◆ **Material to process**:
== Segment start ==
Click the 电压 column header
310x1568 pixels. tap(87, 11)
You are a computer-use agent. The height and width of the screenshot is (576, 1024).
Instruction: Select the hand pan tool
== Segment end ==
== Segment start ==
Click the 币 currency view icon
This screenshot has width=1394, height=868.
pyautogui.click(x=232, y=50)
== Segment end ==
◆ **Aim of the exercise**:
Take the lines above from the one containing "Click the 电压 column header" down to the one containing "Instruction: Select the hand pan tool", and transcribe them exactly, both ends included.

◆ **Answer for the task**:
Click the 电压 column header
310x1568 pixels. tap(87, 11)
You are a computer-use agent. The height and width of the screenshot is (576, 1024).
Instruction: Select the hand pan tool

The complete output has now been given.